## Task requirements
From the first line to the last, transcribe the material exactly.
☆ ☆ ☆ ☆
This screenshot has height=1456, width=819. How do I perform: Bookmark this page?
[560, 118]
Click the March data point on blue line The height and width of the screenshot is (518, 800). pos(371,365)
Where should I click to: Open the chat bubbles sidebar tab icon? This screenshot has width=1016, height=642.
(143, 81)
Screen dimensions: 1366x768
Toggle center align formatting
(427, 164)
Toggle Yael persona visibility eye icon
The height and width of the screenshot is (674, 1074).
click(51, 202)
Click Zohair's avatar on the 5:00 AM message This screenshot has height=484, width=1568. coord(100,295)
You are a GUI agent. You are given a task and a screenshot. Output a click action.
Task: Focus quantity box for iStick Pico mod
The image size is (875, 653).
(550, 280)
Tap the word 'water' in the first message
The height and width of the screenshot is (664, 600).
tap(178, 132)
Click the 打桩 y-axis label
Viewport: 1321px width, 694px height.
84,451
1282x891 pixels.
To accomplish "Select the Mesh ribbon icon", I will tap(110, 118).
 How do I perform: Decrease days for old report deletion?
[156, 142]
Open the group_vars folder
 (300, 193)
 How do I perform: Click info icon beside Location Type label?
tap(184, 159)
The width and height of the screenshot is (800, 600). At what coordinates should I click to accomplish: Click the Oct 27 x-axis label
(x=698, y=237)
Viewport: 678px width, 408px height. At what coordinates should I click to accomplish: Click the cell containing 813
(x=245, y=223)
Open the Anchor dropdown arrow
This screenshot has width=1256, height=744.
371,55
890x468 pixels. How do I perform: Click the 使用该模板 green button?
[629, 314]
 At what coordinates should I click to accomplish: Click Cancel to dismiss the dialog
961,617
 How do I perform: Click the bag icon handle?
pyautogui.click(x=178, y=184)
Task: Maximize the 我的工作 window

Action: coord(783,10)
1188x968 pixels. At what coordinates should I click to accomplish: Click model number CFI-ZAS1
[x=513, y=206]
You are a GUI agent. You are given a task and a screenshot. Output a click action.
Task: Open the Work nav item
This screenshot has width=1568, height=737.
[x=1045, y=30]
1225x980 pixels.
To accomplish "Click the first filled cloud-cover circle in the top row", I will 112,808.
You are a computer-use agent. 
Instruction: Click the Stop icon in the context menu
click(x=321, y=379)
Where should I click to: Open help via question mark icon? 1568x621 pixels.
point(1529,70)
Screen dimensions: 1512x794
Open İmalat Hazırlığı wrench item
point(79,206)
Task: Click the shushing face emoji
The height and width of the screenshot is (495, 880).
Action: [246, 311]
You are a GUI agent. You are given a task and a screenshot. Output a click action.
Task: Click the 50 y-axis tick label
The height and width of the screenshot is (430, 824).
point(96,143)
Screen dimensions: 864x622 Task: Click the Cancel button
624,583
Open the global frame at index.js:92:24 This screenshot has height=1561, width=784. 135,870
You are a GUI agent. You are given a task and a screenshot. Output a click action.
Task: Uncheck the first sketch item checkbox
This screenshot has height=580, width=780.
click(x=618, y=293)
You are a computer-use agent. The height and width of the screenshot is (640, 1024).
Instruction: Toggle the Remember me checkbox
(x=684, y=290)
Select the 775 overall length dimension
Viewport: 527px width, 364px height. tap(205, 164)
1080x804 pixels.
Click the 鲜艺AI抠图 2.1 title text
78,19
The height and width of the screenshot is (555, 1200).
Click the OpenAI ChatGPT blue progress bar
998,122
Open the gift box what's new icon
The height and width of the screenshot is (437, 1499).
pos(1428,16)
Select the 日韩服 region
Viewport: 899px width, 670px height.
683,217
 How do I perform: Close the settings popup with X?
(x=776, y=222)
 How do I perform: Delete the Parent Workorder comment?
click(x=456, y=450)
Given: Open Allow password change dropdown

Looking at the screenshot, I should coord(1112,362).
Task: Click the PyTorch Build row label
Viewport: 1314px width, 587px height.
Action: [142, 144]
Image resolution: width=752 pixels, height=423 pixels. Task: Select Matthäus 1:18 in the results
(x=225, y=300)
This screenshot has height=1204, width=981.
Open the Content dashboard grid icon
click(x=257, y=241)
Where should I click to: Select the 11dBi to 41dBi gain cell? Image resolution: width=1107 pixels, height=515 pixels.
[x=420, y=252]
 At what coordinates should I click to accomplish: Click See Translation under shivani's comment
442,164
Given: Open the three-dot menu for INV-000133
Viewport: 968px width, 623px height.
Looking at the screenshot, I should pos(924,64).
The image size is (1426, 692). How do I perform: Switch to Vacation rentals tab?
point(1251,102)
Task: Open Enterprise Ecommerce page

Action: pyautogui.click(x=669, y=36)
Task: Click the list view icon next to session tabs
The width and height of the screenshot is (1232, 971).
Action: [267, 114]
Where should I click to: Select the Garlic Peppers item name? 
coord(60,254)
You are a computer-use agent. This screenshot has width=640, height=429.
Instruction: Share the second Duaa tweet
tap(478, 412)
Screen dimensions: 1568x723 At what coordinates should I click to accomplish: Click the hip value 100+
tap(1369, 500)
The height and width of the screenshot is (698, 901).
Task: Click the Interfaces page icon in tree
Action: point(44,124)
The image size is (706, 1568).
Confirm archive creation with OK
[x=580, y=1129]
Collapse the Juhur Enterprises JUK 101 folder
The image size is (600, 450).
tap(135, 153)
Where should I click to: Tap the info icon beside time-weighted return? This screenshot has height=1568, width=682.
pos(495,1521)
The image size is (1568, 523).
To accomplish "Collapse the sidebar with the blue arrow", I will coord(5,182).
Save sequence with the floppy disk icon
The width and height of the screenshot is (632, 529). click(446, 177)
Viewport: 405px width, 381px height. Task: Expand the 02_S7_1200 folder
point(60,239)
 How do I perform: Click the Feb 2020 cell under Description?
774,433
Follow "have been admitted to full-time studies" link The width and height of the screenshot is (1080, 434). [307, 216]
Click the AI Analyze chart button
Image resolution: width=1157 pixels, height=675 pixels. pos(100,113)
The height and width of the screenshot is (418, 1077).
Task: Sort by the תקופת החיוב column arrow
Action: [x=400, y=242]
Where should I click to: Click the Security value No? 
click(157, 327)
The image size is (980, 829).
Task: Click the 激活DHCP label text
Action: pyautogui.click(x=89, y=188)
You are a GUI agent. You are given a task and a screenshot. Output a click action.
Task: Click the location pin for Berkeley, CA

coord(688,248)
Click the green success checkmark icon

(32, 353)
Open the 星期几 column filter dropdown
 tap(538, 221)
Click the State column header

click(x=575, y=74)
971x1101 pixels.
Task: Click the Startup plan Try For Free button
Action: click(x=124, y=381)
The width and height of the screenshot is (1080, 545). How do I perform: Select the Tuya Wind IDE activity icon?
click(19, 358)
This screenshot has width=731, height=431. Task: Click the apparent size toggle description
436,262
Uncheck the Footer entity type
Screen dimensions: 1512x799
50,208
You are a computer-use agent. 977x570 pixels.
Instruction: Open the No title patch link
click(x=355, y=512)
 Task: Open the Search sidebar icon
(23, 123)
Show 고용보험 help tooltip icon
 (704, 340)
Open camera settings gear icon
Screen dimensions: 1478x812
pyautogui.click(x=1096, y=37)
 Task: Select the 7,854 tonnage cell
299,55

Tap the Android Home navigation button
☆ ☆ ☆ ☆
## The answer
This screenshot has height=1456, width=819. How do I perform: Bookmark this page?
[560, 118]
Click the March data point on blue line The height and width of the screenshot is (518, 800). pos(371,365)
Where should I click to: Open the chat bubbles sidebar tab icon? This screenshot has width=1016, height=642.
(143, 81)
Screen dimensions: 1366x768
Toggle center align formatting
(427, 164)
Toggle Yael persona visibility eye icon
The height and width of the screenshot is (674, 1074).
click(51, 202)
Click Zohair's avatar on the 5:00 AM message This screenshot has height=484, width=1568. coord(100,295)
You are a GUI agent. You are given a task and a screenshot. Output a click action.
Task: Focus quantity box for iStick Pico mod
The image size is (875, 653).
(550, 280)
Tap the word 'water' in the first message
The height and width of the screenshot is (664, 600).
tap(178, 132)
Click the 打桩 y-axis label
Viewport: 1321px width, 694px height.
84,451
1282x891 pixels.
To accomplish "Select the Mesh ribbon icon", I will tap(110, 118).
 How do I perform: Decrease days for old report deletion?
[156, 142]
Open the group_vars folder
 (300, 193)
 How do I perform: Click info icon beside Location Type label?
tap(184, 159)
The width and height of the screenshot is (800, 600). At what coordinates should I click to accomplish: Click the Oct 27 x-axis label
(x=698, y=237)
Viewport: 678px width, 408px height. At what coordinates should I click to accomplish: Click the cell containing 813
(x=245, y=223)
Open the Anchor dropdown arrow
This screenshot has width=1256, height=744.
371,55
890x468 pixels. How do I perform: Click the 使用该模板 green button?
[629, 314]
 At what coordinates should I click to accomplish: Click Cancel to dismiss the dialog
961,617
 How do I perform: Click the bag icon handle?
pyautogui.click(x=178, y=184)
Task: Maximize the 我的工作 window

Action: coord(783,10)
1188x968 pixels. At what coordinates should I click to accomplish: Click model number CFI-ZAS1
[x=513, y=206]
You are a GUI agent. You are given a task and a screenshot. Output a click action.
Task: Open the Work nav item
This screenshot has width=1568, height=737.
[x=1045, y=30]
1225x980 pixels.
To accomplish "Click the first filled cloud-cover circle in the top row", I will 112,808.
You are a computer-use agent. 
Instruction: Click the Stop icon in the context menu
click(x=321, y=379)
Where should I click to: Open help via question mark icon? 1568x621 pixels.
point(1529,70)
Screen dimensions: 1512x794
Open İmalat Hazırlığı wrench item
point(79,206)
Task: Click the shushing face emoji
The height and width of the screenshot is (495, 880).
Action: [246, 311]
You are a GUI agent. You are given a task and a screenshot. Output a click action.
Task: Click the 50 y-axis tick label
The height and width of the screenshot is (430, 824).
point(96,143)
Screen dimensions: 864x622 Task: Click the Cancel button
624,583
Open the global frame at index.js:92:24 This screenshot has height=1561, width=784. 135,870
You are a GUI agent. You are given a task and a screenshot. Output a click action.
Task: Uncheck the first sketch item checkbox
This screenshot has height=580, width=780.
click(x=618, y=293)
You are a computer-use agent. The height and width of the screenshot is (640, 1024).
Instruction: Toggle the Remember me checkbox
(x=684, y=290)
Select the 775 overall length dimension
Viewport: 527px width, 364px height. tap(205, 164)
1080x804 pixels.
Click the 鲜艺AI抠图 2.1 title text
78,19
The height and width of the screenshot is (555, 1200).
Click the OpenAI ChatGPT blue progress bar
998,122
Open the gift box what's new icon
The height and width of the screenshot is (437, 1499).
pos(1428,16)
Select the 日韩服 region
Viewport: 899px width, 670px height.
683,217
 How do I perform: Close the settings popup with X?
(x=776, y=222)
 How do I perform: Delete the Parent Workorder comment?
click(x=456, y=450)
Given: Open Allow password change dropdown

Looking at the screenshot, I should coord(1112,362).
Task: Click the PyTorch Build row label
Viewport: 1314px width, 587px height.
Action: [142, 144]
Image resolution: width=752 pixels, height=423 pixels. Task: Select Matthäus 1:18 in the results
(x=225, y=300)
This screenshot has height=1204, width=981.
Open the Content dashboard grid icon
click(x=257, y=241)
Where should I click to: Select the 11dBi to 41dBi gain cell? Image resolution: width=1107 pixels, height=515 pixels.
[x=420, y=252]
 At what coordinates should I click to accomplish: Click See Translation under shivani's comment
442,164
Given: Open the three-dot menu for INV-000133
Viewport: 968px width, 623px height.
Looking at the screenshot, I should pos(924,64).
The image size is (1426, 692). How do I perform: Switch to Vacation rentals tab?
point(1251,102)
Task: Open Enterprise Ecommerce page

Action: pyautogui.click(x=669, y=36)
Task: Click the list view icon next to session tabs
The width and height of the screenshot is (1232, 971).
Action: [267, 114]
Where should I click to: Select the Garlic Peppers item name? 
coord(60,254)
You are a computer-use agent. This screenshot has width=640, height=429.
Instruction: Share the second Duaa tweet
tap(478, 412)
Screen dimensions: 1568x723 At what coordinates should I click to accomplish: Click the hip value 100+
tap(1369, 500)
The height and width of the screenshot is (698, 901).
Task: Click the Interfaces page icon in tree
Action: point(44,124)
The image size is (706, 1568).
Confirm archive creation with OK
[x=580, y=1129]
Collapse the Juhur Enterprises JUK 101 folder
The image size is (600, 450).
tap(135, 153)
Where should I click to: Tap the info icon beside time-weighted return? This screenshot has height=1568, width=682.
pos(495,1521)
The image size is (1568, 523).
To accomplish "Collapse the sidebar with the blue arrow", I will coord(5,182).
Save sequence with the floppy disk icon
The width and height of the screenshot is (632, 529). click(446, 177)
Viewport: 405px width, 381px height. Task: Expand the 02_S7_1200 folder
point(60,239)
 How do I perform: Click the Feb 2020 cell under Description?
774,433
Follow "have been admitted to full-time studies" link The width and height of the screenshot is (1080, 434). [307, 216]
Click the AI Analyze chart button
Image resolution: width=1157 pixels, height=675 pixels. pos(100,113)
The height and width of the screenshot is (418, 1077).
Task: Sort by the תקופת החיוב column arrow
Action: [x=400, y=242]
Where should I click to: Click the Security value No? 
click(157, 327)
The image size is (980, 829).
Task: Click the 激活DHCP label text
Action: pyautogui.click(x=89, y=188)
You are a GUI agent. You are given a task and a screenshot. Output a click action.
Task: Click the location pin for Berkeley, CA

coord(688,248)
Click the green success checkmark icon

(32, 353)
Open the 星期几 column filter dropdown
 tap(538, 221)
Click the State column header

click(x=575, y=74)
971x1101 pixels.
Task: Click the Startup plan Try For Free button
Action: click(x=124, y=381)
The width and height of the screenshot is (1080, 545). How do I perform: Select the Tuya Wind IDE activity icon?
click(19, 358)
This screenshot has width=731, height=431. Task: Click the apparent size toggle description
436,262
Uncheck the Footer entity type
Screen dimensions: 1512x799
50,208
You are a computer-use agent. 977x570 pixels.
Instruction: Open the No title patch link
click(x=355, y=512)
 Task: Open the Search sidebar icon
(23, 123)
Show 고용보험 help tooltip icon
 (704, 340)
Open camera settings gear icon
Screen dimensions: 1478x812
pyautogui.click(x=1096, y=37)
 Task: Select the 7,854 tonnage cell
299,55

Tap the Android Home navigation button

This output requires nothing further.